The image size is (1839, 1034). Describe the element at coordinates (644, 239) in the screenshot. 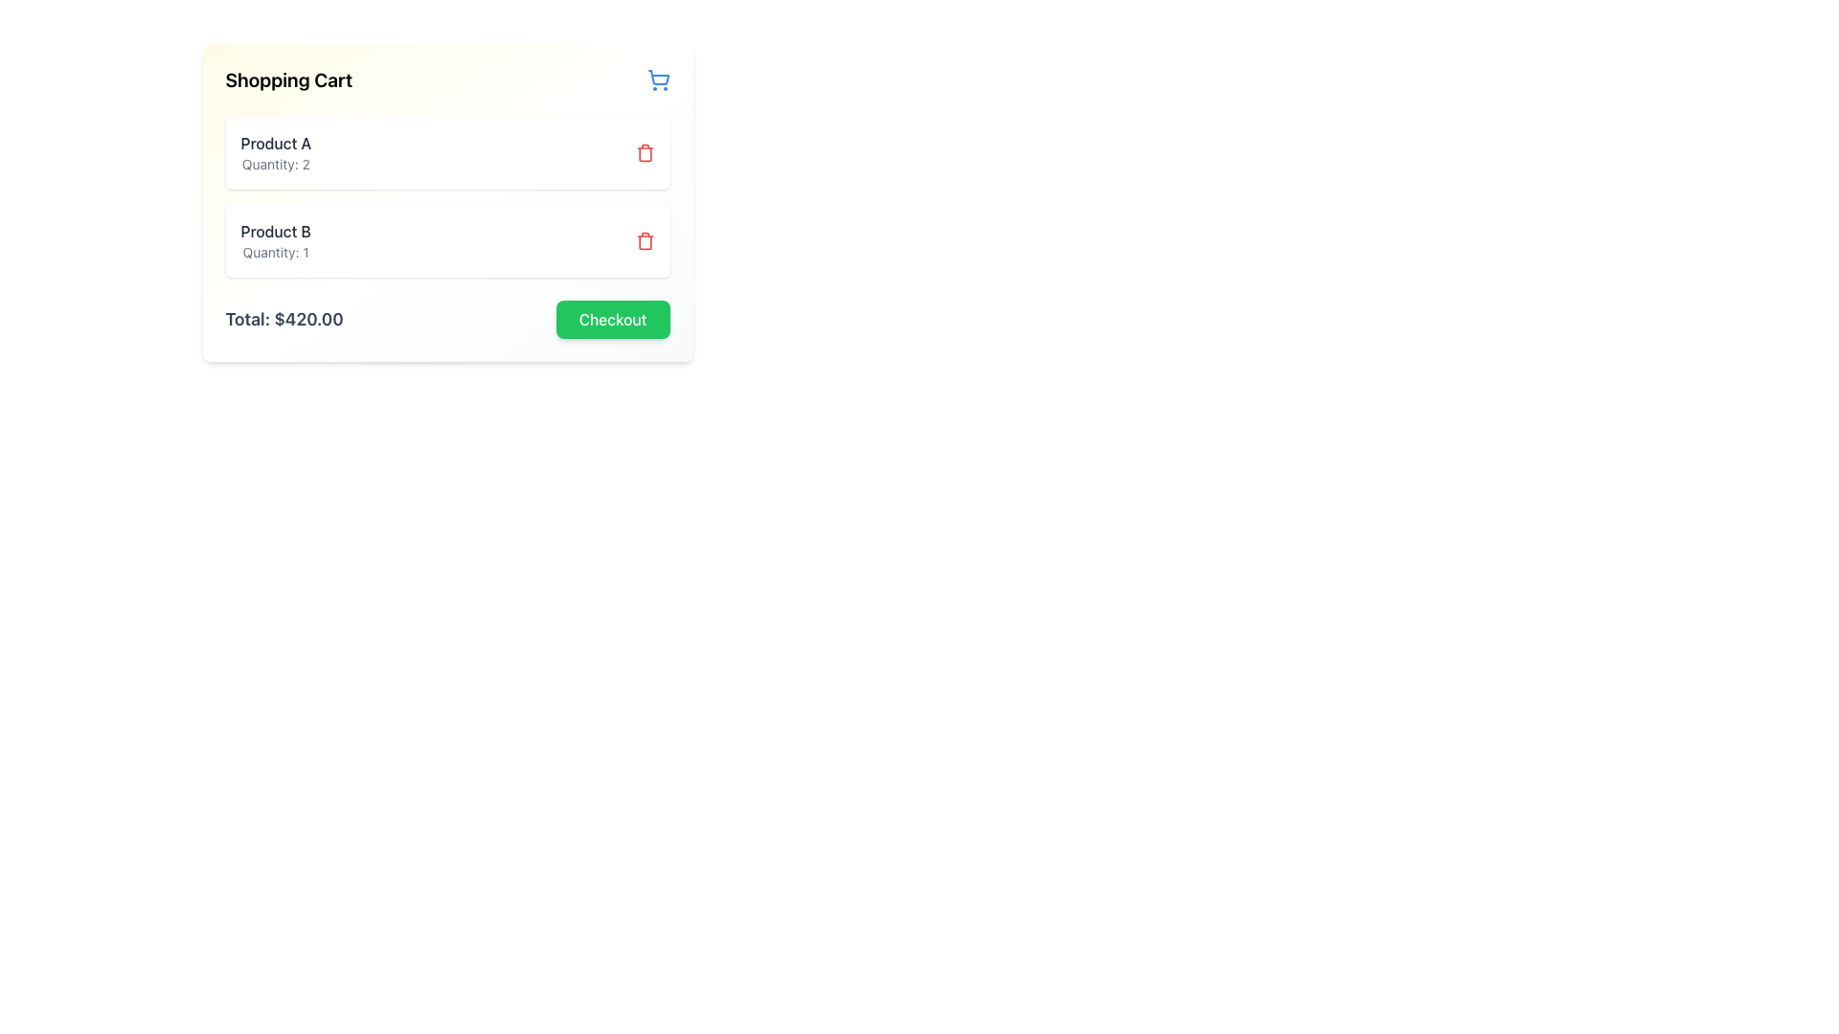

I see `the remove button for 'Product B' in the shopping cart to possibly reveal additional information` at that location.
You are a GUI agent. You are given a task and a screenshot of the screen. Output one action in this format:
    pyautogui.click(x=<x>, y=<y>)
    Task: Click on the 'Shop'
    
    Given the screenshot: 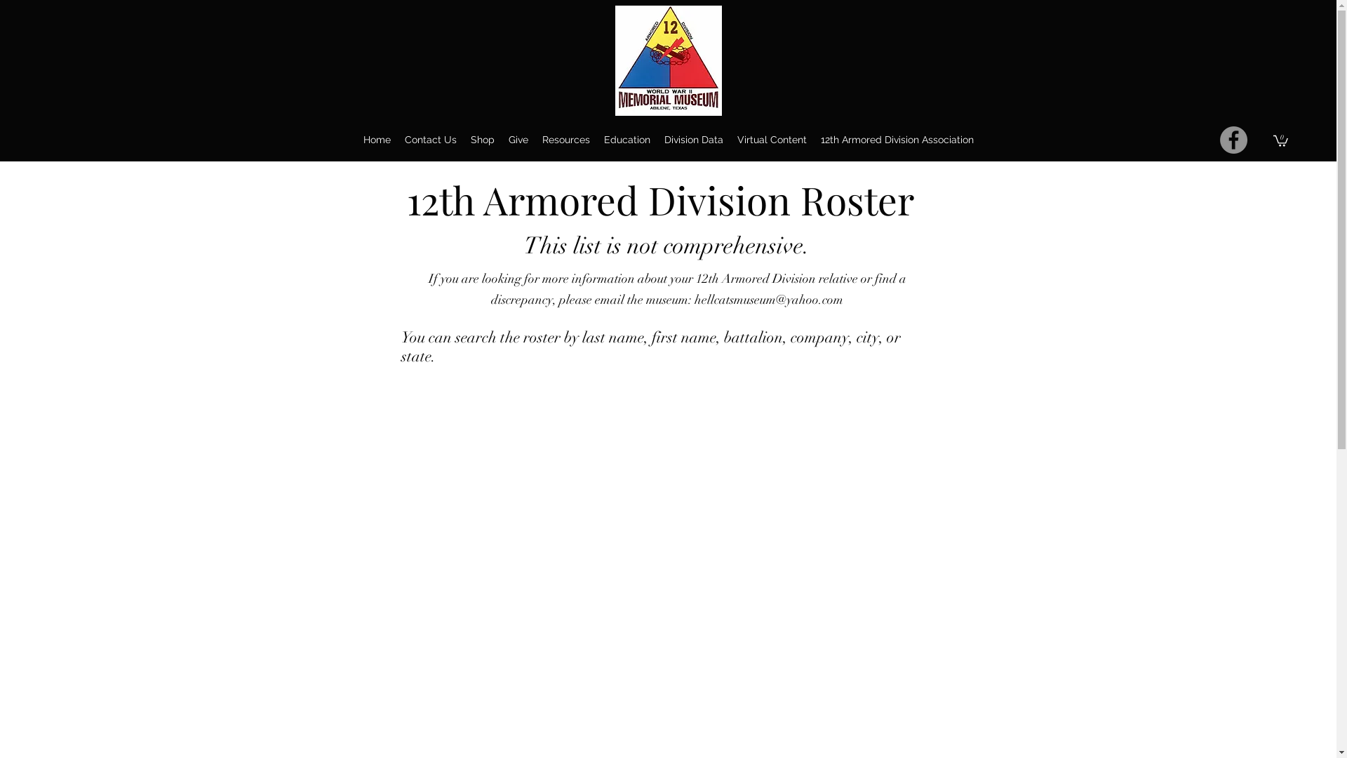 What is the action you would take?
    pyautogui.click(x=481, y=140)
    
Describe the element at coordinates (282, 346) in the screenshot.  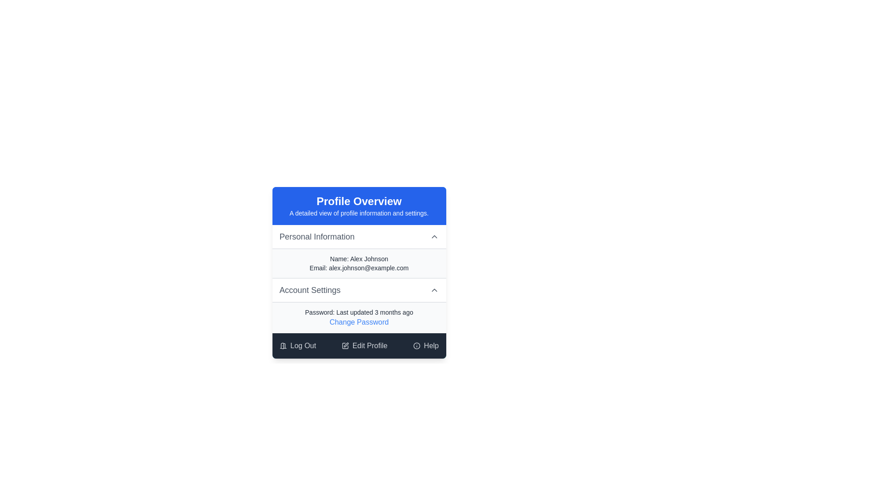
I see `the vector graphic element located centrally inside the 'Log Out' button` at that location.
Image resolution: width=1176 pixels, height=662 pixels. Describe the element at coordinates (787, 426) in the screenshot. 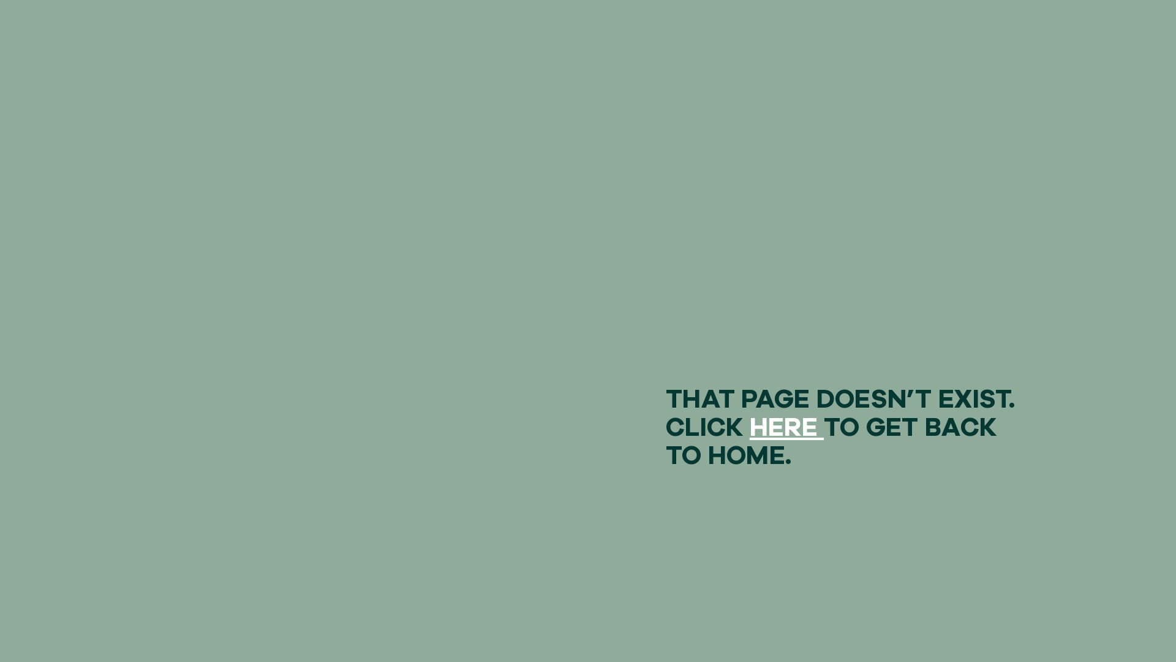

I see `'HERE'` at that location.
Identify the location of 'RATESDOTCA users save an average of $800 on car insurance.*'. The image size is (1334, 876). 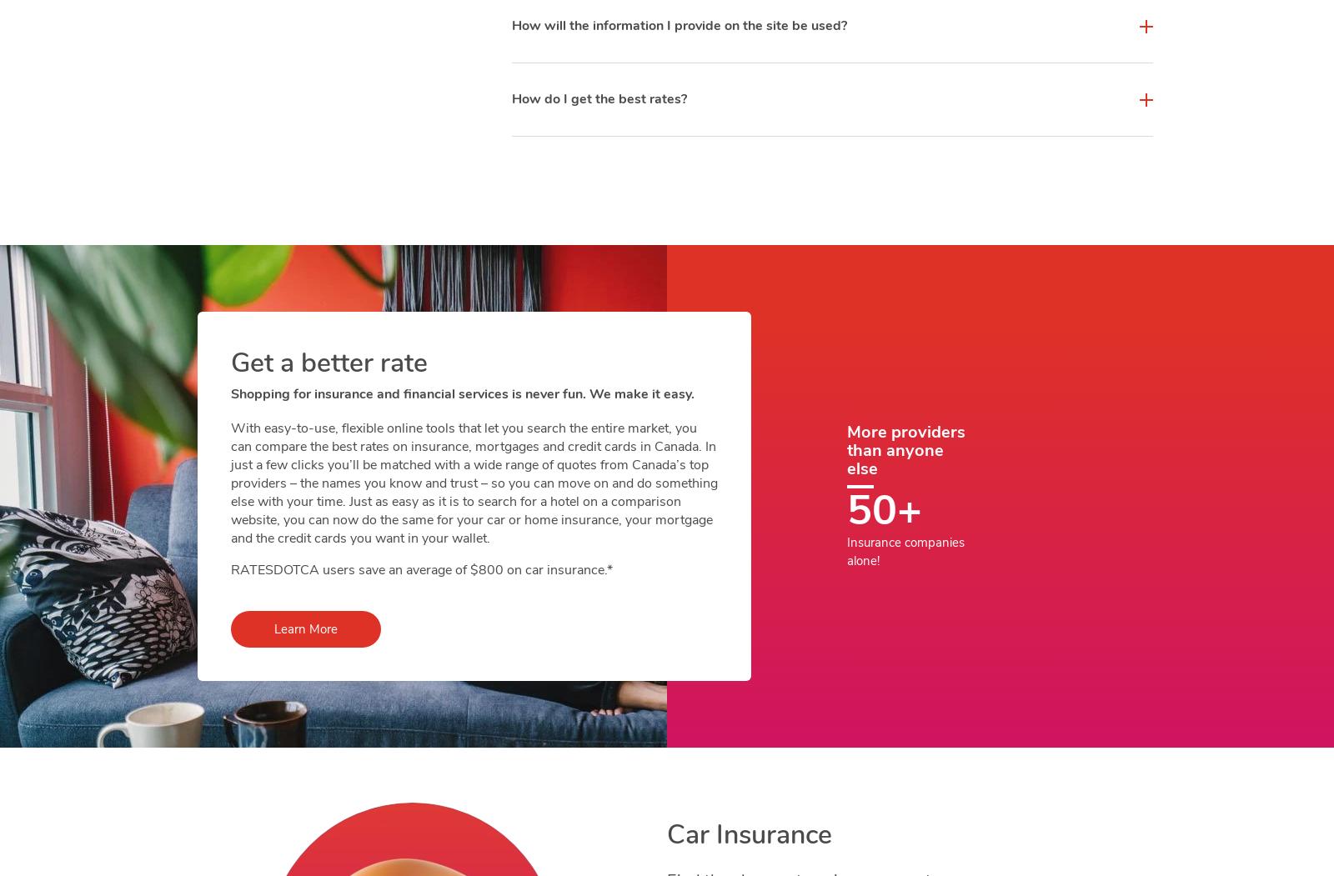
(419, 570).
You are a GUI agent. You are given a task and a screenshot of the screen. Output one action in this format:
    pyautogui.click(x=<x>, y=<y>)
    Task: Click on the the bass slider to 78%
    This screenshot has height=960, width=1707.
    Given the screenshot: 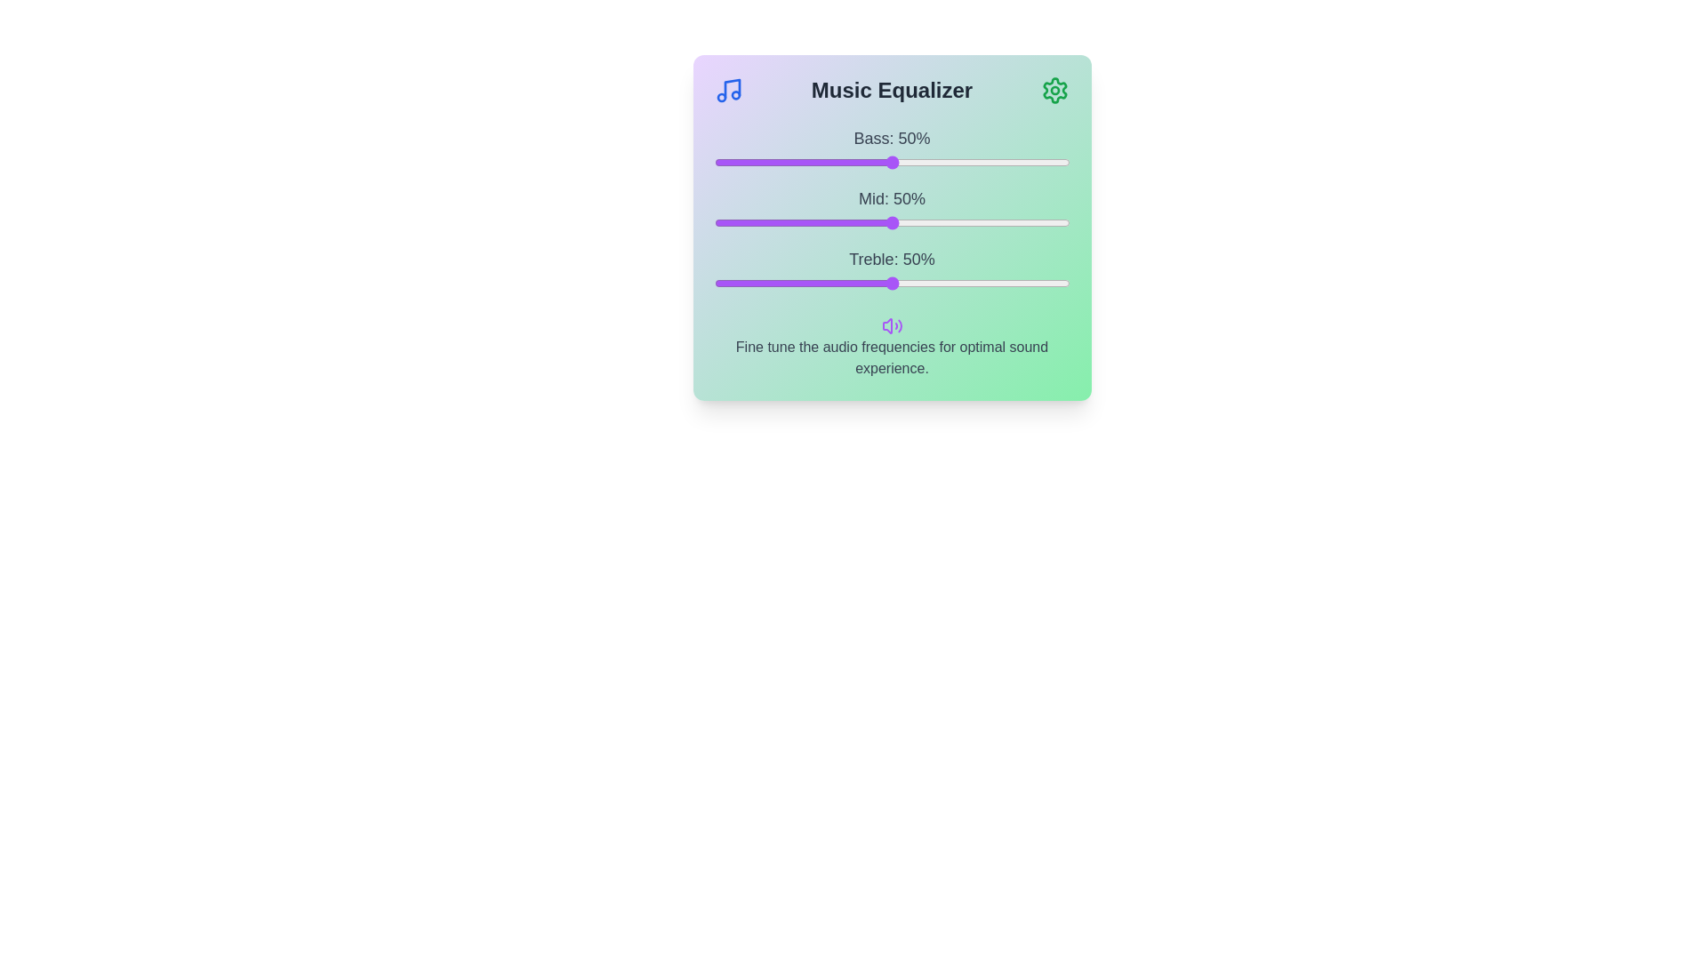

*Consignes à respecter*. Recopiez les entrées depuis la ligne contenant « Image resolution: width=1176 » jusqu'à la fin, en remplaçant « slider » par « fader » sans rien modifier d'autre. N'incluez pas les images dans votre réponse.

*Résultat attendu*.
Image resolution: width=1176 pixels, height=662 pixels. Describe the element at coordinates (787, 426) in the screenshot. 

I see `'HERE'` at that location.
Identify the location of 'RATESDOTCA users save an average of $800 on car insurance.*'. The image size is (1334, 876). 
(419, 570).
You are a GUI agent. You are given a task and a screenshot of the screen. Output one action in this format:
    pyautogui.click(x=<x>, y=<y>)
    Task: Click on the the bass fader to 78%
    This screenshot has height=960, width=1707.
    Given the screenshot: 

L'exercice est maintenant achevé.